▶ _WHAT THE TASK ASKS_
Output the listing below exactly, minus its images.

·····

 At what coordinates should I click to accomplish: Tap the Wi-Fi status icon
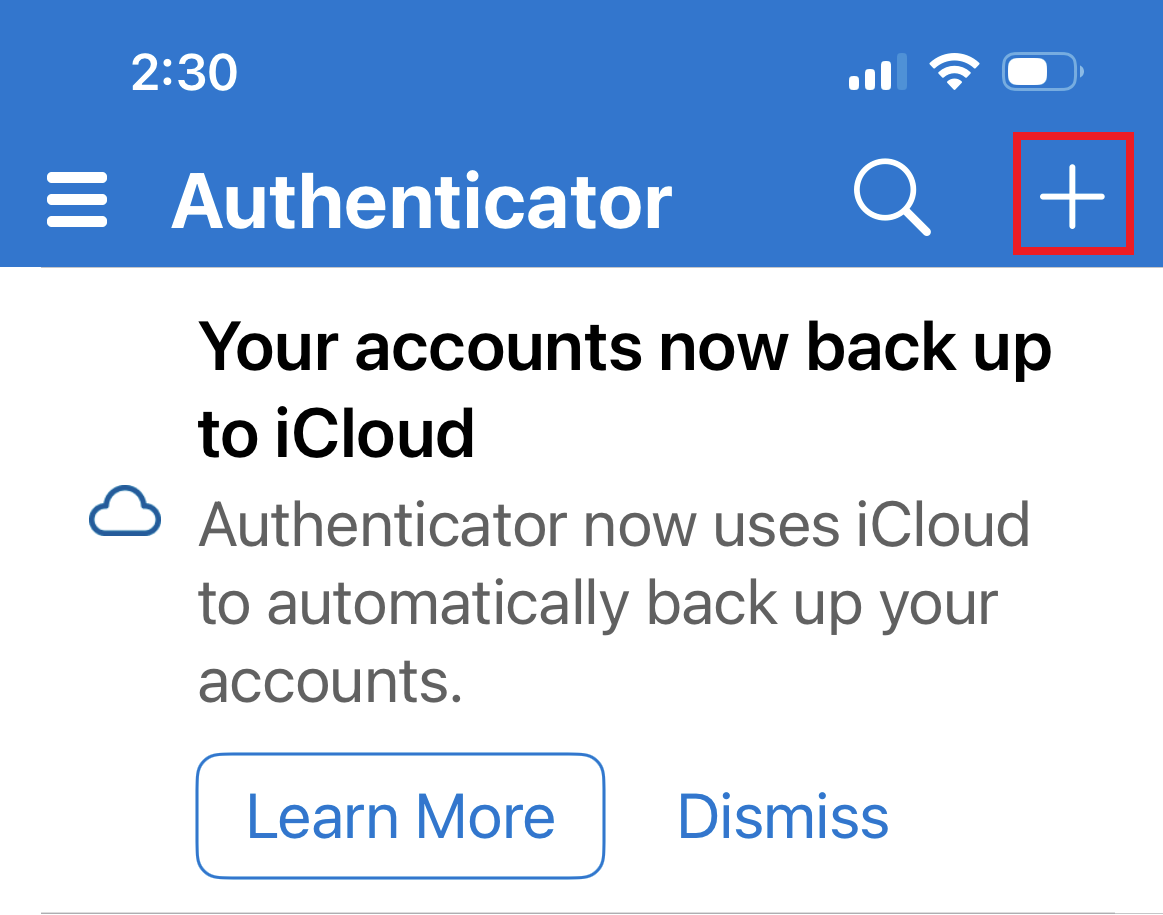(953, 72)
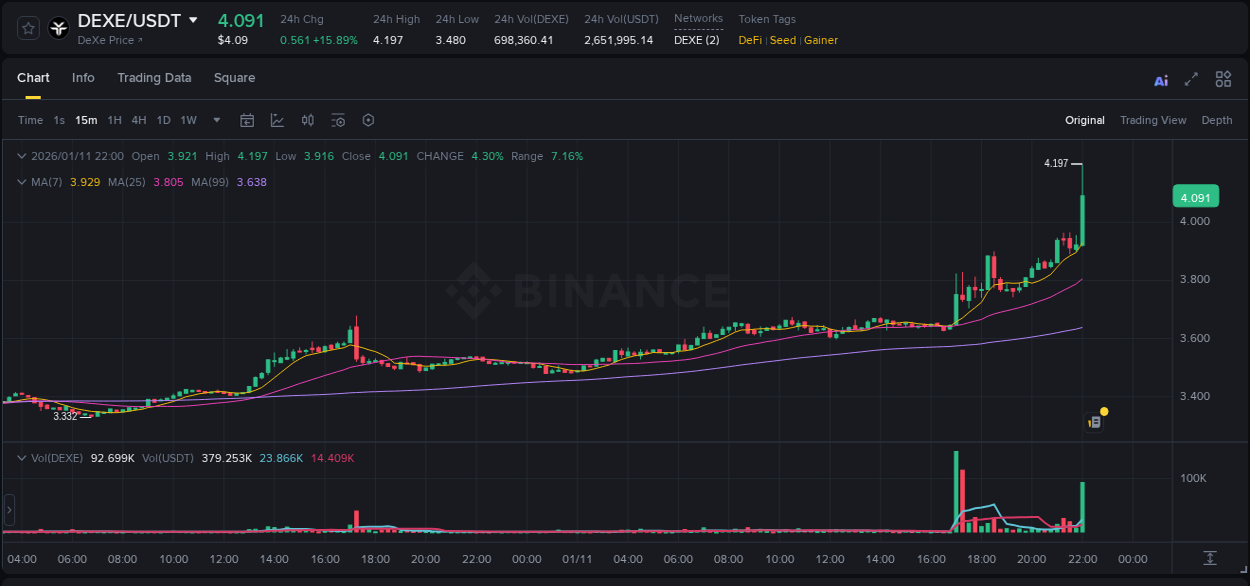This screenshot has width=1250, height=586.
Task: Collapse the MA indicator row chevron
Action: (x=22, y=182)
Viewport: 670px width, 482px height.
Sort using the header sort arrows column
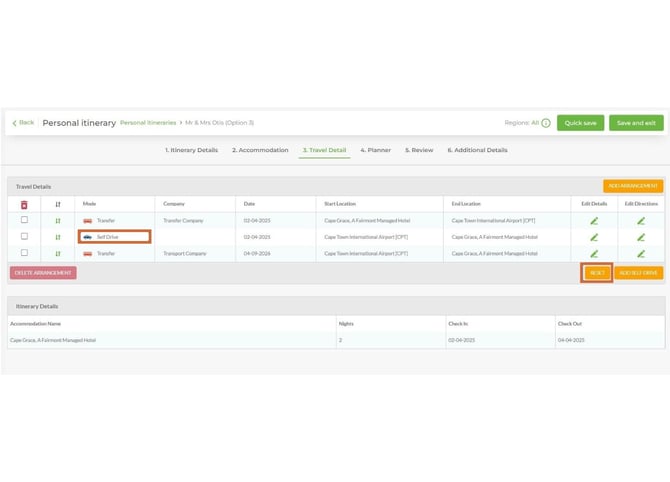point(57,204)
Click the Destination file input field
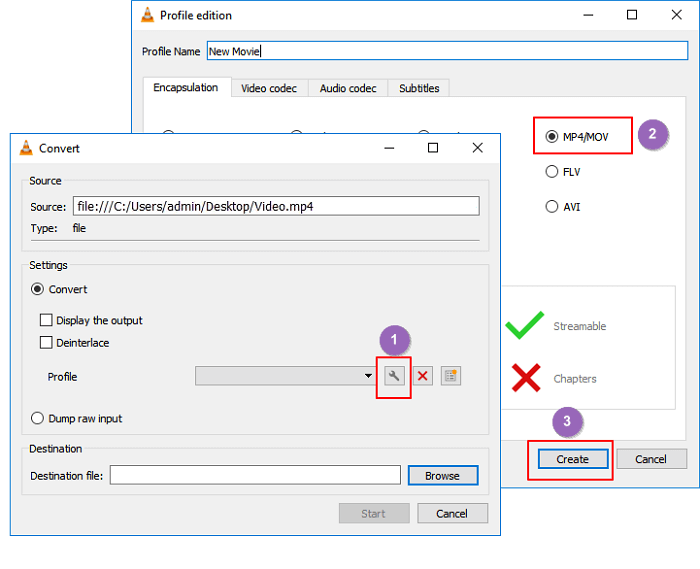Screen dimensions: 700x569 click(255, 476)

·····

▶ _RESPONSE TO THIS EXERCISE_
 At what coordinates should I click to accomplish: Tap the Wi-Fi status icon
(953, 72)
This screenshot has width=1250, height=586.
Task: Collapse the MA indicator row chevron
Action: (x=22, y=182)
Viewport: 670px width, 482px height.
Sort using the header sort arrows column
point(57,204)
Click the Destination file input field
Screen dimensions: 700x569 click(255, 476)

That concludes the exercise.